**Task requirements:**
I would like every entry below written out exactly.

===== Source information

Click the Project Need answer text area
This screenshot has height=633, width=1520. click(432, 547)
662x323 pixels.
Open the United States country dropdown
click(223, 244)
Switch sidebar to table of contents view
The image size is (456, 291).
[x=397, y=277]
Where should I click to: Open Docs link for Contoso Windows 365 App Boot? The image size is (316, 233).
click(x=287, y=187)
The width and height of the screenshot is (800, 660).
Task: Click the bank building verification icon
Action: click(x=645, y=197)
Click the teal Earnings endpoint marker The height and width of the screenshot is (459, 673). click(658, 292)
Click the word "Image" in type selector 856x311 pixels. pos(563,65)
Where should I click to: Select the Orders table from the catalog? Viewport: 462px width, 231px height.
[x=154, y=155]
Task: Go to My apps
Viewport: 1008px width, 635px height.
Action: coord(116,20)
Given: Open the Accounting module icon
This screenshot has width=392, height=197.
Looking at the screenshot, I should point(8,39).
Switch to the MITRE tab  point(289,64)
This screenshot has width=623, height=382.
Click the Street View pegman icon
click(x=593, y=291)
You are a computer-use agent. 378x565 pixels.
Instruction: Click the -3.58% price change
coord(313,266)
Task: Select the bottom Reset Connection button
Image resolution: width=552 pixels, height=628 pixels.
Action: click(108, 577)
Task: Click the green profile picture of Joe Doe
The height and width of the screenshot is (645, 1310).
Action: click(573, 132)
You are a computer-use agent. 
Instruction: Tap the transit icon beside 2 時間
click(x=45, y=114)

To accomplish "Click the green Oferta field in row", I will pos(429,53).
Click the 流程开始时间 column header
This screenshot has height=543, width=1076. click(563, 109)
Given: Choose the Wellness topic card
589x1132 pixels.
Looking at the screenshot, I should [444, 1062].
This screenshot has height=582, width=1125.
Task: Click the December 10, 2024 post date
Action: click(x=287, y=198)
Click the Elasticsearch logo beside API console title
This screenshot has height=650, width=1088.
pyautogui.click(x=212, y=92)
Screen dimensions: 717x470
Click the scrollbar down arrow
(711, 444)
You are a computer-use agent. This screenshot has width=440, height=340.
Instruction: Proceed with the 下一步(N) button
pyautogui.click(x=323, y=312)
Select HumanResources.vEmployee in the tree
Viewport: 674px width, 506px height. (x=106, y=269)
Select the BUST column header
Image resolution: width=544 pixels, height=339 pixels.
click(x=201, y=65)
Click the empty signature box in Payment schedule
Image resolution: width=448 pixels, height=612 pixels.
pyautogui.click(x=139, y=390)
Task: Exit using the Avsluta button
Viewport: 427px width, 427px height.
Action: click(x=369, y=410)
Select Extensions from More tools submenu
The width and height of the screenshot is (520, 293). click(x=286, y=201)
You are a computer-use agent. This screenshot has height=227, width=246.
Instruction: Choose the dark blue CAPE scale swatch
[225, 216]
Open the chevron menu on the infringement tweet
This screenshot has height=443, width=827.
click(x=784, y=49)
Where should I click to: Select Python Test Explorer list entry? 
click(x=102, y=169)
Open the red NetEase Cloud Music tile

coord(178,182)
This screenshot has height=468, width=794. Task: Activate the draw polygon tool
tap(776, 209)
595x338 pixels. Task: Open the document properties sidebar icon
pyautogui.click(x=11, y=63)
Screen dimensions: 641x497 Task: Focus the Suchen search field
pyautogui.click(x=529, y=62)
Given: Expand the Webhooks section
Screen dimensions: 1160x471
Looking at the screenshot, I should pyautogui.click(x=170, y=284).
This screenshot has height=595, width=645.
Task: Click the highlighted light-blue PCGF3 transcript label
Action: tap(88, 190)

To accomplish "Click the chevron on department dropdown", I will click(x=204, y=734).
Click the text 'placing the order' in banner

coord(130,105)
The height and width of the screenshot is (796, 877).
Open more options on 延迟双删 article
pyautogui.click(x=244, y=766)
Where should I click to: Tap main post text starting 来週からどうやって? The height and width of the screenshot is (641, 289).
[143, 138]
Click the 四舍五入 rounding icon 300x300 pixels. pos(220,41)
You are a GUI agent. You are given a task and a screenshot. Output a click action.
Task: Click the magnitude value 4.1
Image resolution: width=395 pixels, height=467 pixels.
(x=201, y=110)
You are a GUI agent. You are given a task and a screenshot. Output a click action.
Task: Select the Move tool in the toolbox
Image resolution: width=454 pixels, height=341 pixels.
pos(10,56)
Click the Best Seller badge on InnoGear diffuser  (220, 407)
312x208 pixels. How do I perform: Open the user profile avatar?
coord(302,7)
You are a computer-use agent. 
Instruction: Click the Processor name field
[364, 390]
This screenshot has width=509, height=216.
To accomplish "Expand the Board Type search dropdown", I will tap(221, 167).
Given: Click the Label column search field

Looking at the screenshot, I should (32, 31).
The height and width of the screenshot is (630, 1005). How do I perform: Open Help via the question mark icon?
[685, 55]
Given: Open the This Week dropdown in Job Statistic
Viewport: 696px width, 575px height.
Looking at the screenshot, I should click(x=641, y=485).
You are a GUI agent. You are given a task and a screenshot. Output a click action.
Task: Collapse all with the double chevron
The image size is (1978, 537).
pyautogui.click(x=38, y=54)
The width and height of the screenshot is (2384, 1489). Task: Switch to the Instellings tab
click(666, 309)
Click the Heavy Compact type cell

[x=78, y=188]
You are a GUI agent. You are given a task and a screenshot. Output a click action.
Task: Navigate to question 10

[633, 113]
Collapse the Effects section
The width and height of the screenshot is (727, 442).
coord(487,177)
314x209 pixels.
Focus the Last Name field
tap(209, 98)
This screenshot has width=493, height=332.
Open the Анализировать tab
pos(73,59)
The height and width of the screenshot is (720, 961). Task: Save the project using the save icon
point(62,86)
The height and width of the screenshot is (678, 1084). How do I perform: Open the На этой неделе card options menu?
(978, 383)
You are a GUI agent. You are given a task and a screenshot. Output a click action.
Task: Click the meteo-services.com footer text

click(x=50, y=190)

==========

**Result of the task:**
Click the Project Need answer text area
This screenshot has height=633, width=1520. click(432, 547)
662x323 pixels.
Open the United States country dropdown
click(223, 244)
Switch sidebar to table of contents view
The image size is (456, 291).
[x=397, y=277]
Where should I click to: Open Docs link for Contoso Windows 365 App Boot? The image size is (316, 233).
click(x=287, y=187)
The width and height of the screenshot is (800, 660).
Task: Click the bank building verification icon
Action: click(x=645, y=197)
Click the teal Earnings endpoint marker The height and width of the screenshot is (459, 673). click(658, 292)
Click the word "Image" in type selector 856x311 pixels. pos(563,65)
Where should I click to: Select the Orders table from the catalog? Viewport: 462px width, 231px height.
[x=154, y=155]
Task: Go to My apps
Viewport: 1008px width, 635px height.
Action: coord(116,20)
Given: Open the Accounting module icon
This screenshot has width=392, height=197.
Looking at the screenshot, I should point(8,39).
Switch to the MITRE tab  point(289,64)
This screenshot has width=623, height=382.
Click the Street View pegman icon
click(x=593, y=291)
You are a computer-use agent. 378x565 pixels.
Instruction: Click the -3.58% price change
coord(313,266)
Task: Select the bottom Reset Connection button
Image resolution: width=552 pixels, height=628 pixels.
Action: click(108, 577)
Task: Click the green profile picture of Joe Doe
The height and width of the screenshot is (645, 1310).
Action: click(573, 132)
You are a computer-use agent. 
Instruction: Tap the transit icon beside 2 時間
click(x=45, y=114)

To accomplish "Click the green Oferta field in row", I will pos(429,53).
Click the 流程开始时间 column header
This screenshot has height=543, width=1076. click(563, 109)
Given: Choose the Wellness topic card
589x1132 pixels.
Looking at the screenshot, I should [444, 1062].
This screenshot has height=582, width=1125.
Task: Click the December 10, 2024 post date
Action: click(x=287, y=198)
Click the Elasticsearch logo beside API console title
This screenshot has height=650, width=1088.
pyautogui.click(x=212, y=92)
Screen dimensions: 717x470
Click the scrollbar down arrow
(711, 444)
You are a computer-use agent. This screenshot has width=440, height=340.
Instruction: Proceed with the 下一步(N) button
pyautogui.click(x=323, y=312)
Select HumanResources.vEmployee in the tree
Viewport: 674px width, 506px height. (x=106, y=269)
Select the BUST column header
Image resolution: width=544 pixels, height=339 pixels.
click(x=201, y=65)
Click the empty signature box in Payment schedule
Image resolution: width=448 pixels, height=612 pixels.
pyautogui.click(x=139, y=390)
Task: Exit using the Avsluta button
Viewport: 427px width, 427px height.
Action: click(x=369, y=410)
Select Extensions from More tools submenu
The width and height of the screenshot is (520, 293). click(x=286, y=201)
You are a computer-use agent. This screenshot has height=227, width=246.
Instruction: Choose the dark blue CAPE scale swatch
[225, 216]
Open the chevron menu on the infringement tweet
This screenshot has height=443, width=827.
click(x=784, y=49)
Where should I click to: Select Python Test Explorer list entry? 
click(x=102, y=169)
Open the red NetEase Cloud Music tile

coord(178,182)
This screenshot has height=468, width=794. Task: Activate the draw polygon tool
tap(776, 209)
595x338 pixels. Task: Open the document properties sidebar icon
pyautogui.click(x=11, y=63)
Screen dimensions: 641x497 Task: Focus the Suchen search field
pyautogui.click(x=529, y=62)
Given: Expand the Webhooks section
Screen dimensions: 1160x471
Looking at the screenshot, I should pyautogui.click(x=170, y=284).
This screenshot has height=595, width=645.
Task: Click the highlighted light-blue PCGF3 transcript label
Action: tap(88, 190)

To accomplish "Click the chevron on department dropdown", I will click(x=204, y=734).
Click the text 'placing the order' in banner

coord(130,105)
The height and width of the screenshot is (796, 877).
Open more options on 延迟双删 article
pyautogui.click(x=244, y=766)
Where should I click to: Tap main post text starting 来週からどうやって? The height and width of the screenshot is (641, 289).
[143, 138]
Click the 四舍五入 rounding icon 300x300 pixels. pos(220,41)
You are a GUI agent. You are given a task and a screenshot. Output a click action.
Task: Click the magnitude value 4.1
Image resolution: width=395 pixels, height=467 pixels.
(x=201, y=110)
You are a GUI agent. You are given a task and a screenshot. Output a click action.
Task: Select the Move tool in the toolbox
Image resolution: width=454 pixels, height=341 pixels.
pos(10,56)
Click the Best Seller badge on InnoGear diffuser  (220, 407)
312x208 pixels. How do I perform: Open the user profile avatar?
coord(302,7)
You are a computer-use agent. 
Instruction: Click the Processor name field
[364, 390]
This screenshot has width=509, height=216.
To accomplish "Expand the Board Type search dropdown", I will tap(221, 167).
Given: Click the Label column search field

Looking at the screenshot, I should (32, 31).
The height and width of the screenshot is (630, 1005). How do I perform: Open Help via the question mark icon?
[685, 55]
Given: Open the This Week dropdown in Job Statistic
Viewport: 696px width, 575px height.
Looking at the screenshot, I should click(x=641, y=485).
You are a GUI agent. You are given a task and a screenshot. Output a click action.
Task: Collapse all with the double chevron
The image size is (1978, 537).
pyautogui.click(x=38, y=54)
The width and height of the screenshot is (2384, 1489). Task: Switch to the Instellings tab
click(666, 309)
Click the Heavy Compact type cell

[x=78, y=188]
You are a GUI agent. You are given a task and a screenshot. Output a click action.
Task: Navigate to question 10

[633, 113]
Collapse the Effects section
The width and height of the screenshot is (727, 442).
coord(487,177)
314x209 pixels.
Focus the Last Name field
tap(209, 98)
This screenshot has width=493, height=332.
Open the Анализировать tab
pos(73,59)
The height and width of the screenshot is (720, 961). Task: Save the project using the save icon
point(62,86)
The height and width of the screenshot is (678, 1084). How do I perform: Open the На этой неделе card options menu?
(978, 383)
You are a GUI agent. You are given a task and a screenshot. Output a click action.
Task: Click the meteo-services.com footer text

click(x=50, y=190)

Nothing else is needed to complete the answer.